Source passage:
The name of the recipient of this letter was not released.

B”H, 28 MarCheshvan, 5711

Greetings and blessings,

Enclosed is a copy of my letters to Mr. David Bubis. It would be proper to find an opportunity to speak to him about his visit here and to strengthen his [resolve] to actually do everything that we had spoken about here and, in general, to motivate him to influence his surroundings. I hope to hear good news regarding your success in this [endeavor].

Pursuant to the two letters1 that I wrote you before the holidays: Because of the preoccupations of the month of Tishrei, an inclusive month, I was not able to continue [writing] about the matter. Even though no reply was made to my two letters, I will continue my remarks (regarding [attending] college).

[Regarding what was said:] You could answer: “It appears to me (contrary to Rambam’s ruling at the conclusion of ch. 2 in Hilchos Gerushin)2 that I desire to attend and study at a college. Nevertheless, there is someone who says that this is not appropriate for my standing and status as a whole. It is, [after all,] not appropriate for one [who fits] the image of a tomim3 and the image of a student of the Rebbe. For the Rebbe is accompanying him on all of his paths. If so, when going to college, he is forced to accompany me there, as our Sages ruled (Makkos 10a): ‘When a student is exiled, his teacher is exiled with him.’”

[You might then think:] “Why must I be involved in all this? Let me stop temporarily [fitting] the image of a chassid of the Rebbe, and then there will no longer be any demands on me.”

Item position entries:

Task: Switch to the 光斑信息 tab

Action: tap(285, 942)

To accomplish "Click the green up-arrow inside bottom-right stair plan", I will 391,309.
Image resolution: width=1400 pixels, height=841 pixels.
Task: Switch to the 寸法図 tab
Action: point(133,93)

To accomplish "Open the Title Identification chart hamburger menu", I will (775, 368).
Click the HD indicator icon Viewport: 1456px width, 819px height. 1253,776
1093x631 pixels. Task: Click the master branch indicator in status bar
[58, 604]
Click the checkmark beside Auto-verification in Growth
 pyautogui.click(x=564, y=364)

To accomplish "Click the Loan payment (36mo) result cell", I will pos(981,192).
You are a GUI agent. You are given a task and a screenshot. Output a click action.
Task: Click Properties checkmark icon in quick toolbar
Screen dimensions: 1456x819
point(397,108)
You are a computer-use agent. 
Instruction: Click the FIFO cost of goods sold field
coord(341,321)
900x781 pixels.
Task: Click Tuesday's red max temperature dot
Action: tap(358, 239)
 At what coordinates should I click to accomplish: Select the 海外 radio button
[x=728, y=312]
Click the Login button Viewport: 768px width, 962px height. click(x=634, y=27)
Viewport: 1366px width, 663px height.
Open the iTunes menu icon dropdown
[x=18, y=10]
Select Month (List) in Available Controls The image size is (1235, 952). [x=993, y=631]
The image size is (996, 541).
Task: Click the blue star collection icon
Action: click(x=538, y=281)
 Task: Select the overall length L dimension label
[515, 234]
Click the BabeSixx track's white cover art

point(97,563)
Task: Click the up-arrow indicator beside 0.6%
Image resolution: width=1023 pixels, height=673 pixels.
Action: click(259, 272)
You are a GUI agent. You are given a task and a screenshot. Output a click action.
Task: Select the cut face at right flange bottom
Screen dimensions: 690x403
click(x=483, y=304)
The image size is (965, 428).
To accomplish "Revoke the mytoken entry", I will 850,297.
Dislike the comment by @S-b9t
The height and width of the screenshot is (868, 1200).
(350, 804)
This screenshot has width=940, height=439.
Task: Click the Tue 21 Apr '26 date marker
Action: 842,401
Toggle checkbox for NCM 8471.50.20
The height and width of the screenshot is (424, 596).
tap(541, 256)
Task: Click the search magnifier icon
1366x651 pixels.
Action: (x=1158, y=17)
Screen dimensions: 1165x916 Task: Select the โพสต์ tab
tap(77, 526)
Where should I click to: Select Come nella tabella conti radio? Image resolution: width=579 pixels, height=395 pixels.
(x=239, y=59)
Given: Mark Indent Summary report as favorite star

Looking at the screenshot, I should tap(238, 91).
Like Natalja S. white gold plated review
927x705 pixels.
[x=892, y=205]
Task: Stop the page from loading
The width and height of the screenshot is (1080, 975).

What to work on:
**1.** Summarize the letter in two sentences.
**2.** According to the letter, the preoccupations of which month kept the writer from continuing to write about the matter?

Solutions by task:
**1.** The writer encloses a copy of letters to Mr. David Bubis and asks the recipient to speak with him about his visit, strengthen his resolve to do what they discussed, and motivate him to influence his surroundings. The writer then continues earlier remarks about attending college, suggesting the recipient might answer that although he wishes to study at a college, someone says this is not appropriate for a tomim and student of the Rebbe, since the Rebbe accompanies him on all his paths and would be forced to accompany him there.

**2.** The month of Tishrei.